Which lines below include "gear"? Copy them all.

- DATA LISTING -
┄┄┄┄┄┄

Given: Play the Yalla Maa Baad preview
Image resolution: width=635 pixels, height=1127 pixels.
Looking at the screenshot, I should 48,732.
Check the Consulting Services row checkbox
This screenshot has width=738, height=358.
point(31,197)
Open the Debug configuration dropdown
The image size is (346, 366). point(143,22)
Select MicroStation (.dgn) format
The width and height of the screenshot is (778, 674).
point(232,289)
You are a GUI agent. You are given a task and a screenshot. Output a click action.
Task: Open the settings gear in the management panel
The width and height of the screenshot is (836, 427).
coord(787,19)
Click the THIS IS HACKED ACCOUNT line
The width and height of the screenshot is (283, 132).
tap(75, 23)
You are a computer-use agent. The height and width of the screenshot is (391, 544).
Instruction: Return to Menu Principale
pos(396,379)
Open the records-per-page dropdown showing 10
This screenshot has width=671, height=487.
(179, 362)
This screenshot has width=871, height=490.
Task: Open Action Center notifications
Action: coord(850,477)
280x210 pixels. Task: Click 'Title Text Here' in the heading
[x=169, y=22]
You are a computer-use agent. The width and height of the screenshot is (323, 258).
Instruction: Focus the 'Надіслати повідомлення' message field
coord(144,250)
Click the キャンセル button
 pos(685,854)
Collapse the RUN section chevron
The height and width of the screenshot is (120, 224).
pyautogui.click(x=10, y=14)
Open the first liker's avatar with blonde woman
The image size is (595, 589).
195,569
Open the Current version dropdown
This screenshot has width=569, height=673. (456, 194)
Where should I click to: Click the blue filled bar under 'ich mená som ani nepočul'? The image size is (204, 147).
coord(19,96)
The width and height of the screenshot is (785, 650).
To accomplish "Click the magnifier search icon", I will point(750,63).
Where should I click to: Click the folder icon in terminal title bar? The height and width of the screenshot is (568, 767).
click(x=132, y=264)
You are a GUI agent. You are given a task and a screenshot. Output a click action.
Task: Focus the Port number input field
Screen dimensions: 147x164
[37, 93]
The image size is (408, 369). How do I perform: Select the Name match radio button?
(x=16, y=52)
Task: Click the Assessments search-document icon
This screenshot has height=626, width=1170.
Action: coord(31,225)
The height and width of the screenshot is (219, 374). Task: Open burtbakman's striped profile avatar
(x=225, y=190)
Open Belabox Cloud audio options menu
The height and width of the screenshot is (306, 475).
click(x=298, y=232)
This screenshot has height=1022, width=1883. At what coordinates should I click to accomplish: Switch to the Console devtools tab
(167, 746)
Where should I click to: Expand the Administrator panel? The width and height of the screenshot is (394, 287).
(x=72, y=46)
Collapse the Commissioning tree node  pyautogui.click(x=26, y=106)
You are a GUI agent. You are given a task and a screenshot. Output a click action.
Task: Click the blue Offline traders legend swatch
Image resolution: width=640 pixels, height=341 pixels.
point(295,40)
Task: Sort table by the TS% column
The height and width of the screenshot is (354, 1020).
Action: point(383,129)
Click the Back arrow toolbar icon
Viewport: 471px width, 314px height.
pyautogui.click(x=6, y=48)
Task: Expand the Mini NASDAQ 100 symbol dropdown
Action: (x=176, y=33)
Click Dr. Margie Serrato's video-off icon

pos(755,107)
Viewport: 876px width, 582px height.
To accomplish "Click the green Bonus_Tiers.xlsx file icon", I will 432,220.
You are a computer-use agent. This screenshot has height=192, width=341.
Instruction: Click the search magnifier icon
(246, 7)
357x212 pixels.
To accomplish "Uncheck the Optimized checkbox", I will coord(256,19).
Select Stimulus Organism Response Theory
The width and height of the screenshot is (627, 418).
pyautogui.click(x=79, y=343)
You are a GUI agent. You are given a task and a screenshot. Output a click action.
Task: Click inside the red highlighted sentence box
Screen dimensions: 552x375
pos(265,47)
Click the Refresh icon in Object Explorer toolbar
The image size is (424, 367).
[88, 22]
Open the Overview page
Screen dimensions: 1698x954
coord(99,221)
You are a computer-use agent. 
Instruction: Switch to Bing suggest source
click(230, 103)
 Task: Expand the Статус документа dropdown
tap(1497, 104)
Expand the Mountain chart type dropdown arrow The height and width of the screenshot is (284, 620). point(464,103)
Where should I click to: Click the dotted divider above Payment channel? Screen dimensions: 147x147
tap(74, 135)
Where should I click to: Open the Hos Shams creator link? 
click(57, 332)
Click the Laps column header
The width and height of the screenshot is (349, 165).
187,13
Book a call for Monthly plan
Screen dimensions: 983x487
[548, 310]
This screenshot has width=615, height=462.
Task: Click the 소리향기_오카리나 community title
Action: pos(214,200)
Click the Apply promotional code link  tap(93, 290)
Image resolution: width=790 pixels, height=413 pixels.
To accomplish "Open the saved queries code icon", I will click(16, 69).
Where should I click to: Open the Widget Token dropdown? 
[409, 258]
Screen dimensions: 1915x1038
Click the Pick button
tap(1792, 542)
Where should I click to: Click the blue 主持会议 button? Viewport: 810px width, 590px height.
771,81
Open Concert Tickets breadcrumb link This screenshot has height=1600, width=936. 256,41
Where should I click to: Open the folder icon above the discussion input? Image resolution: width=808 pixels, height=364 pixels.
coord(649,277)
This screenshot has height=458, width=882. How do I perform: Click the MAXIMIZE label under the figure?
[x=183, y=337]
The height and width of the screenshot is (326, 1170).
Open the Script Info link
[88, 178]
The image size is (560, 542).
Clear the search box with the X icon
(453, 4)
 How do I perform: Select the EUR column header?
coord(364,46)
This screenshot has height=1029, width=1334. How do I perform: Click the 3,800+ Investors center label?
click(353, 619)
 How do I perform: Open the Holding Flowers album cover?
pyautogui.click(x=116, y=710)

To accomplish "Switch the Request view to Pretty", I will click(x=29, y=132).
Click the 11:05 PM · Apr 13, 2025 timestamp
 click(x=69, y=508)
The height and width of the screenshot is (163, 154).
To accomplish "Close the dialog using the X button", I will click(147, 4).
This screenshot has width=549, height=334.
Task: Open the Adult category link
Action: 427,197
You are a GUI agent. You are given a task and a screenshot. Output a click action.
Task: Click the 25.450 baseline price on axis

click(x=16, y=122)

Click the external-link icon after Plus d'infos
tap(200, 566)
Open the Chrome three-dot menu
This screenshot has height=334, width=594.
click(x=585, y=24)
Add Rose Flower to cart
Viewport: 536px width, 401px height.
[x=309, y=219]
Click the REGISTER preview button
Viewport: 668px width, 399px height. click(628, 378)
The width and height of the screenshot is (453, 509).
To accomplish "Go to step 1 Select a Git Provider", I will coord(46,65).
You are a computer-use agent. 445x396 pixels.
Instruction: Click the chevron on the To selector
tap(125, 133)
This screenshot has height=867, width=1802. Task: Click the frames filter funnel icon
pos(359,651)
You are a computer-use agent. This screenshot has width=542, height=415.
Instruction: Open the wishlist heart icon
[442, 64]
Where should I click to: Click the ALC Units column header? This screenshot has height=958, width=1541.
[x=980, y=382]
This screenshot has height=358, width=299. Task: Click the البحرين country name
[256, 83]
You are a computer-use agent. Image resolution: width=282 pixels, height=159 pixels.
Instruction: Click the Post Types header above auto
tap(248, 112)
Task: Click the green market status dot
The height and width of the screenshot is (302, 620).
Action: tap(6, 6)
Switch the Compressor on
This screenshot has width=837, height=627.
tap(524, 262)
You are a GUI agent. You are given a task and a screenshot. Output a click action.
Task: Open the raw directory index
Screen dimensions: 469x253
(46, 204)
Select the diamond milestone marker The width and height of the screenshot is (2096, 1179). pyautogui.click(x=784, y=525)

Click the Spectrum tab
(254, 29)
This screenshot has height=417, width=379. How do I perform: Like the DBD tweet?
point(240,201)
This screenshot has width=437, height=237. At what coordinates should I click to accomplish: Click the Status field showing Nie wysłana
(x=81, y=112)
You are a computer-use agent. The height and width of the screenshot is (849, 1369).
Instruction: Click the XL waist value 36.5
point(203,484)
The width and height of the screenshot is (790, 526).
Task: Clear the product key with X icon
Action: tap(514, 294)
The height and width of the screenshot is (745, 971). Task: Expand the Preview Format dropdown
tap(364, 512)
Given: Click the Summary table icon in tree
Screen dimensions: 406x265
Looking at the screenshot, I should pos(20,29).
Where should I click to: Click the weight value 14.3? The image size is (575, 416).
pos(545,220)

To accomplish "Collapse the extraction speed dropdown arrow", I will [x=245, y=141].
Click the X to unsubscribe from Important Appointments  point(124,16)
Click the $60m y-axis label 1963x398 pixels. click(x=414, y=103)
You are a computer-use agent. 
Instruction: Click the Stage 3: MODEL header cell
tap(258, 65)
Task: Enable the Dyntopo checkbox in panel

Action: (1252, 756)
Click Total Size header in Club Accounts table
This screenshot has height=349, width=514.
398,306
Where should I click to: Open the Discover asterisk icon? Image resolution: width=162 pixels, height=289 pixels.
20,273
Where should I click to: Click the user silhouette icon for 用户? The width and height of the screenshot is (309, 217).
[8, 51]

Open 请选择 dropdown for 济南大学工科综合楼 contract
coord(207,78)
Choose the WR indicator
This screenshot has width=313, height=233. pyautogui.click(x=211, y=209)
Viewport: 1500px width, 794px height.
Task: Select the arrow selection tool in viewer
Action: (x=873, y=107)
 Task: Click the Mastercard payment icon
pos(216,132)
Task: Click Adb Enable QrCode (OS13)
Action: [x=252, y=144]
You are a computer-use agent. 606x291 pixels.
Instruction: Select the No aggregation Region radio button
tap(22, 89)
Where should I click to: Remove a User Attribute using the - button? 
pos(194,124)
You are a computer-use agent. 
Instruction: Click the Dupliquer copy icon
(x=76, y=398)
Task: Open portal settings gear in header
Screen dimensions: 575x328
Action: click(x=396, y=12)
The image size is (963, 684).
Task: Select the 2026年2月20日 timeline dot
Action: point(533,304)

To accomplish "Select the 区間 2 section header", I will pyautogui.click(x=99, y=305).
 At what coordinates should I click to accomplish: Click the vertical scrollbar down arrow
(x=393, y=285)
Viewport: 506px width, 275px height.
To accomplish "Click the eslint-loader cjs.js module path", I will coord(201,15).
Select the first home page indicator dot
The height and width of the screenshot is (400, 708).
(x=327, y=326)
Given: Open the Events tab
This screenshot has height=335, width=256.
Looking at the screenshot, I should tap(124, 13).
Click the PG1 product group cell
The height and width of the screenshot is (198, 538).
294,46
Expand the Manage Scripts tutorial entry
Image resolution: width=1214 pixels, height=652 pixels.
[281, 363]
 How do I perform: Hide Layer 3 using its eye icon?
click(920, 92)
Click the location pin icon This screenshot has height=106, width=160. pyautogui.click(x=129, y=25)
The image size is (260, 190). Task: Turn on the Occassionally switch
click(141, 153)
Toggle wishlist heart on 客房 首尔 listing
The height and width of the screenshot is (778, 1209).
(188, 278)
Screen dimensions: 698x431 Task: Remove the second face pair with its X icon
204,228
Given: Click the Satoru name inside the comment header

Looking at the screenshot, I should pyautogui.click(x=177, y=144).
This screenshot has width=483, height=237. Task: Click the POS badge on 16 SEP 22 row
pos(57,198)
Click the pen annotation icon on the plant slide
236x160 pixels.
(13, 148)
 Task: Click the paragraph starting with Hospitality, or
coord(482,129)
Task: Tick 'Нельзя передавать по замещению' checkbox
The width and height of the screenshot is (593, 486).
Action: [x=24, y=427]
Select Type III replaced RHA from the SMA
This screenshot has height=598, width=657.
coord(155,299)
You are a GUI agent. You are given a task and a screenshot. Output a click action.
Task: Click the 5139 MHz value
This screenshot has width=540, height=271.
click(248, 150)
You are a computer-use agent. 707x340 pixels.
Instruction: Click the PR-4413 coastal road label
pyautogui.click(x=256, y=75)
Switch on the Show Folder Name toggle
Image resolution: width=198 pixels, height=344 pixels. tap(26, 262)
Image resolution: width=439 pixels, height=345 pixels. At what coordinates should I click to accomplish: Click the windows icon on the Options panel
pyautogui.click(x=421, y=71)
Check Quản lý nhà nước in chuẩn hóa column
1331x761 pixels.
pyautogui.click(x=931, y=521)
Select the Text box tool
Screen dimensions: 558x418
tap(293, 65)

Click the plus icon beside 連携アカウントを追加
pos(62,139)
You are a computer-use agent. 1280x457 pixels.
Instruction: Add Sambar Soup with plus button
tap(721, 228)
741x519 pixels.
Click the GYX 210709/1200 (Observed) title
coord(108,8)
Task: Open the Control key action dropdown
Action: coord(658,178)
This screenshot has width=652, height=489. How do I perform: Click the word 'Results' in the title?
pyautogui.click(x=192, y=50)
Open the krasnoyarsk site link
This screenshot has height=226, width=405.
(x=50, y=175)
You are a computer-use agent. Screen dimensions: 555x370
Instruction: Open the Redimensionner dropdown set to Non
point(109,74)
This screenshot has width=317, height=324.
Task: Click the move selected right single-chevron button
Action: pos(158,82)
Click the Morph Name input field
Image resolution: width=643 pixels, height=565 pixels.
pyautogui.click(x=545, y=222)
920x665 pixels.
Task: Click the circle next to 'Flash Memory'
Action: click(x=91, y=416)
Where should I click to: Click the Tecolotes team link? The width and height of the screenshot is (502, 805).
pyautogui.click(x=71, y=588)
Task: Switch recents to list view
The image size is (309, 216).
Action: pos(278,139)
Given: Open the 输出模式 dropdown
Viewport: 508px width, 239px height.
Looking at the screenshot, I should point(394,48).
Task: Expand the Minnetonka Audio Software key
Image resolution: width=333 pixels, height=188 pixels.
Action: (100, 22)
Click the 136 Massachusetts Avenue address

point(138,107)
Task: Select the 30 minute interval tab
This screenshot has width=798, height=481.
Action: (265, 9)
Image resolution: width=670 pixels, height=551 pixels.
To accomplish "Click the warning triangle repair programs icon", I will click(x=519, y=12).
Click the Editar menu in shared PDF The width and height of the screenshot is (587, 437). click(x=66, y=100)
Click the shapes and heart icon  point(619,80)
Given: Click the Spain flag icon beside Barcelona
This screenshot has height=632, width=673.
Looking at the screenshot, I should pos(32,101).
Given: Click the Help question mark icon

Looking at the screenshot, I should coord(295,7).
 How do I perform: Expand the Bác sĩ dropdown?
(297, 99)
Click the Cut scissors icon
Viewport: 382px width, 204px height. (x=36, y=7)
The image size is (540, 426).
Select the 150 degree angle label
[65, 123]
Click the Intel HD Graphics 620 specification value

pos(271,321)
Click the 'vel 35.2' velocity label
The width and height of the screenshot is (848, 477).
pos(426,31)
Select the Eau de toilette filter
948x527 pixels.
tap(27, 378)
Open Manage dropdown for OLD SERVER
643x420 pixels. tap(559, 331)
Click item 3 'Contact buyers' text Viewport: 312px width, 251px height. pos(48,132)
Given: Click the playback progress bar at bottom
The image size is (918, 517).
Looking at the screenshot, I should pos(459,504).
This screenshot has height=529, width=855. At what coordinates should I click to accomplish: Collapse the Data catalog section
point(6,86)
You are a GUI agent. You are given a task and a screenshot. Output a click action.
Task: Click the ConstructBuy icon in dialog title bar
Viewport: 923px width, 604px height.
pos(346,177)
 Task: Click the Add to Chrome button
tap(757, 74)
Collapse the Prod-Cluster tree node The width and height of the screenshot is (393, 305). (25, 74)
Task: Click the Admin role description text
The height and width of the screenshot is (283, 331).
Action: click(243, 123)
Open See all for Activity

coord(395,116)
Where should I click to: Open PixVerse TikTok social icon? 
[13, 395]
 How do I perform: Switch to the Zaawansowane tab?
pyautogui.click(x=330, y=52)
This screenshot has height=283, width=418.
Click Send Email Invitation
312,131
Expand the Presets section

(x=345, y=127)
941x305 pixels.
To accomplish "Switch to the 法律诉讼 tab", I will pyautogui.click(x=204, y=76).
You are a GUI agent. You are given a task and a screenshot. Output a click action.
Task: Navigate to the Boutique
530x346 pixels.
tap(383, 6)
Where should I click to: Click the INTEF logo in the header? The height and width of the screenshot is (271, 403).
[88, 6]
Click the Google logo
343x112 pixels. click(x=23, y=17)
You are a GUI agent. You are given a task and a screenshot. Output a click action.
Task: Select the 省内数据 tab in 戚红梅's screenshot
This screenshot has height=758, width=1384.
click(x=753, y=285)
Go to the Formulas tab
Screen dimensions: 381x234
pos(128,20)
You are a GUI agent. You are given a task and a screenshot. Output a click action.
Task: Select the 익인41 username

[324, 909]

┄┄┄┄┄┄

- SOLUTION TO THIS PROBLEM -
Task: Open the settings gear in the management panel
Task: Open portal settings gear in header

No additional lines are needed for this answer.